The clients suffered ‘substantial’ losses, the decision says, while investment advisor Thomas William Dunn received significant commissions for the investments.

The Investment Industry Regulatory Organization of Canada accepted a settlement agreement with Dunn, who admitted he failed to adequately know the two clients and engaged in trading not suitable for them.

The alleged violations happened between 2010 and 2015, when Dunn was a registered representative and a portfolio manager with the Winnipeg branch of CIBC World Markets Inc., IIROC said in an April 2 release

That included engaging in excessive trading in the clients’ accounts and failing to use due diligence to learn, and remain informed of, the essential facts about the two clients’ personal and financial circumstances, IIROC said.

In addition to the fine, Dunn is to serve a five-month suspension starting May 31, 2020, and pay $5,000 in costs for the disciplinary action.

He also has to successfully rewrite the exam for conduct and practices before returning to work, and will be subject to a period of close supervision for six months upon return.

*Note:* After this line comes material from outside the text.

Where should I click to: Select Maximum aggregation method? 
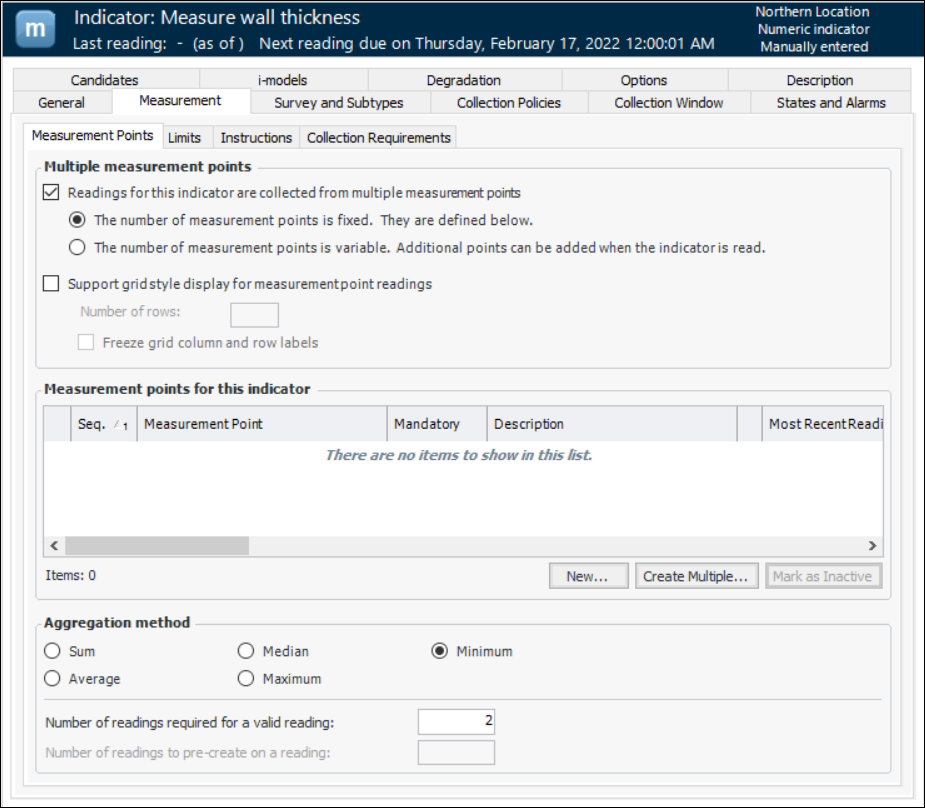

Dunn is registered to work at the Winnipeg branch of PI Financial Corp. but declined to comment on the settlement when contacted by CBC News.

One client was a 49-year-old working in a physiotherapy office, saving for her retirement. During the five-year period in question, the value of her account decreased by 56 per cent, from $56,207 to $24,550, according to the agreed statement of facts.

$15,280 in commissions, fees

It said Dunn generated about $15,280 in commissions and fees, of which he “personally received $2,424 of the gross new issue commissions, as well as approximately $3,941 of the trading commissions.”

The trading commissions were charged directly to the client’s account, which the decision says resulted in an 18 per cent drop in her account value.

In many instances, Dunn “conducted trades that were inconsistent with good business practices, making short-term trades where any economic benefit to (the client) was offset or outweighed by the trading commissions,” the settlement said.

The client’s account contained information that her income was $20,000, that she did not want excessive risk, and had limited investment knowledge. She was relying on Dunn for investment advice, the settlement said.

“The trading activity resulted in substantial losses for the client. The respondent (Dunn) generated significant commissions,” it said.

The second client was a 46-year-old self-employed aesthetician saving for her retirement.

During the relevant five-year period ending in 2015, the value of her investment account decreased by 58 per cent, from $61,913 to $26,109, the settlement said. 

Dunn generated about $39,766 in commissions and fees relative to that client, of which he “personally received $14,849 of the gross new issue commissions, as well as $3,663 of the trading commissions.”

This second client also had limited annual income of $20,000, the settlement agreement said, and she did not want excessive risk in her accounts.

It’s not the first time Dunn has been disciplined by IIROC, an organization that aims to protect investors and set standards for Canada’s investment industry.

In 2015 Dunn reached a settlement agreement in a case in which he admitted violations related to inappropriate trading for two clients, for which he was fined $65,000 and required to undergo six months of close supervision. 

The current settlement agreement said there have been no complaints about Dunn since he moved to PI Financial in 2016, where he was under strict supervision from the previous disciplinary case.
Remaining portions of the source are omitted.